Армен | страница 74



— В этой башне?

— Да нет, — рассмеялась женщина. — Будет повод — как-нибудь покажу. Тебя как зовут?

— Армен.

— А я Маша, — и, словно встряхнувшись, посмотрела по сторонам. — Если понадобится горячая вода, стирка или еще что, охотно помогу, — понизив голос, точно по секрету, добавила она и улыбнулась.

— Спасибо.

О Маше у него сложилось двойственное впечатление: то казалось, что это бывалая и расчетливая женщина, то наоборот — доброе и простодушное существо… Вернувшись к своим делам, он поставил ведро с водой в тень и огляделся: детей на поляне уже не было, да и Марта, по-видимому, ушла домой.

— Эй, паренек, что ты тут делаешь? — раздался со стороны дороги сиплый голос.

В кепке, натянутой до самой переносицы, пожилой мужчина гнал перед собой нескольких телят и с интересом смотрел на Армена.

— Здесь будет строиться «Детский мир», — объяснил Армен.

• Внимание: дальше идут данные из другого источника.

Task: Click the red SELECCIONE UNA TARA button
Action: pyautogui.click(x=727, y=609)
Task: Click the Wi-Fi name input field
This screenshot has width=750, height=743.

— Хорошо, очень хорошо, — одобрительно кивнул мужчина. — Молодец!

И, сунув хворостину под мышку, он поспешил вслед за телятами, удалявшимися лениво-величественным шагом.

Армен постирал рубашку и повесил на ветку сушиться. Настал момент строить само жилище. Он начал с фундамента, чтобы накрепко соединенные между собой опорные столбы были как можно прочней и устойчивей. Он скрепил балки между собой четырьмя горизонтальными досками — каркас был готов. Потом крестообразно соединил верхние и нижние части противолежащих столбов, и домик стал обретать форму. Армен так увлекся, что забыл все на свете — людей, окружающий мир, себя самого, забыл, где он и чем конкретно занят. Он словно отстранился от сути происходящего и уже не был тем, кто в данную минуту проливал семь потов, а лишь наблюдал за его действиями. Он тихонько напевал любимую песню отца, и реальной для него сейчас была только эта песня.

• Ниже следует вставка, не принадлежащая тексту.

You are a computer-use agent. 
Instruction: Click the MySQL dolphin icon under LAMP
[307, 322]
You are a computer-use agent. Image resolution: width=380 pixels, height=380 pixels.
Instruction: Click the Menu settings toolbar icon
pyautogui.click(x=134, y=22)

Земля и небо в муках родовых,
И море багровеет в тяжких муках,
Тростник пунцовый в струях огневых
Встает из глуби, корчась в тяжких муках.
Дым поднимается из горла тростника,
Огонь вздымается из горла тростника.
Охвачен ярым пламенем тростник,
И море занялось пожаром красным.
И вот Ваагн из пламени возник,
Юноша с ликом гордым и прекрасным.
Пламя — его борода,
Пламенем пышут уста,
На голове — венец огня,
Глаза — два солнца в блеске дня[1].

Когда три стены и перекрытие крыши были готовы, Армен поймал себя на том, что мысленно восстанавливает родной очаг. Спрыгнув с крыши на землю, он присел перед домиком и стал критически его осматривать. Неплохо. Оставалось поставить четвертую стену и дверь, но материала не хватило. Подумал было сходить в мастерскую, но необходимость что-то просить у Аты вызвала в нем отвращение: не хотелось, чтобы кто-то чужой встрял в его дела. Армен поднялся, убрал прилегающую к домику территорию, принес валявшиеся вдоль дороги клубки ржавой металлической проволоки и, скрепив ею обломки бревен, соорудил изгородь. Получился симпатичный круглый дворик. Дом был защищен. Смастерив из остатков досок еще и выходящую на дорогу калитку, он даже чуточку возгордился: этот дом принадлежит ему.